So sales are growing and they're growing faster than the overall market, but at the same time, I do think it's worth acknowledging there are some worrisome signals. Some automakers have announced plans to pull back on planned EV production capacity. The cars have been piling up at dealer lots, at least in some cases, Tesla is guiding potentially notably lower growth in 2024 overall. And there are enough signals there that I don't think we should totally discount the negative headlines. So I don't know, it's kind of confusing. At least I've found it to be so. I'm not sure anybody really knows what's happening in the market, but at least we can rely on data rather than vibes. So, to hit us with the data I brought on Corey Cantor, who's a senior associate at Bloomberg New Energy Finance and the resident EV data guy for the United States. Here's Corey. Corey, welcome.

Corey Cantor: Thanks for having me today, Shayle.

Shayle Kann: Thank you for helping me make sense of all the public noise going on about electric vehicle sales in the United States and the outlook for them. Let's start with what all the headlines have said. Can you just run me through the litany of recent news that has come out that is delivering a bearish sentiment to people who are looking to the EV market here?
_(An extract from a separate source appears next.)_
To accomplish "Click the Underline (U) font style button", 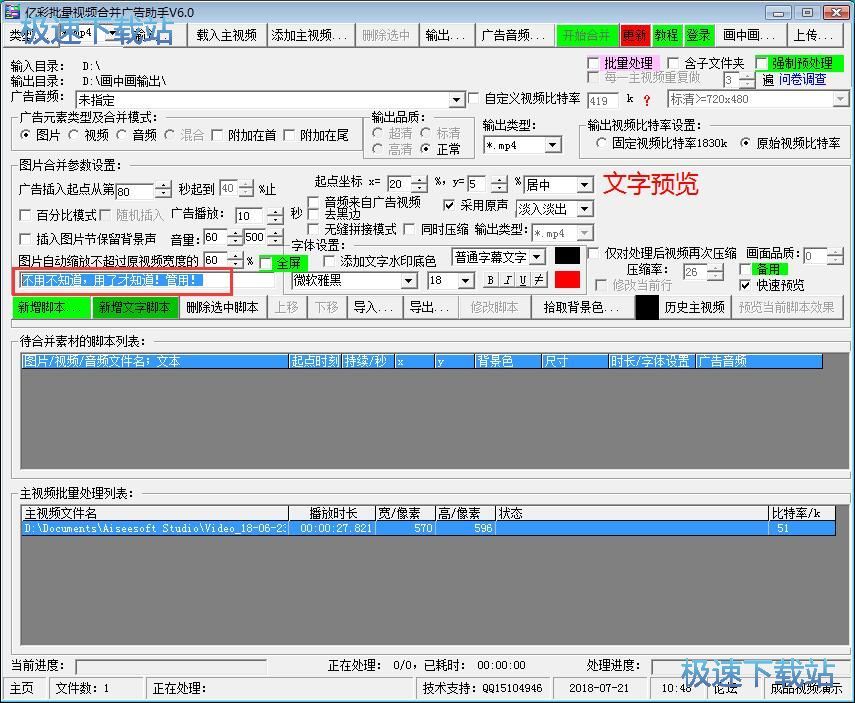I will (523, 281).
Corey Cantor: If you went back to really September of last year, you'd be having so many bad headlines that you could fill up a whole episode, just reading takes from the Wall Street Journal saying things like "The EV bubble is deflating," "Dealers complaining about EVs piling up on lots." Even USA Today, I think, had a piece which isn't politically or anti-EV in any way saying that consumers are not buying EVs despite the fact that there are generous tax credits under the Inflation Reduction Act. We've also seen specific models sitting on lots for a while. So you run the gamut, you pick the paper, people are saying that EV's adoption is on the decline, but we at BNEF have a lot of data, so we can dive into that. I think the big takeaway when reading through these headlines and the way I like to think about it is, are EV sales actually going down or is people's expectations of EV growth changed from where maybe it was a couple of years ago? And it's a more macro conversation on what is a successful US EV transition and how do we get there?

I feel personally that 2023, based on the data, was a pretty successful year for the market and a lot of the open questions around 2024, but if you're just reading the headlines, you might think the sky is falling that EV sales are actually going down. By the end of 2023, according to our data, EV sales were up almost 50% year-on-year from 2022 to about 1.45 million in total up from about 971,000. Now we're counting both BEV and PHEV in our EV metrics, but impressive nonetheless.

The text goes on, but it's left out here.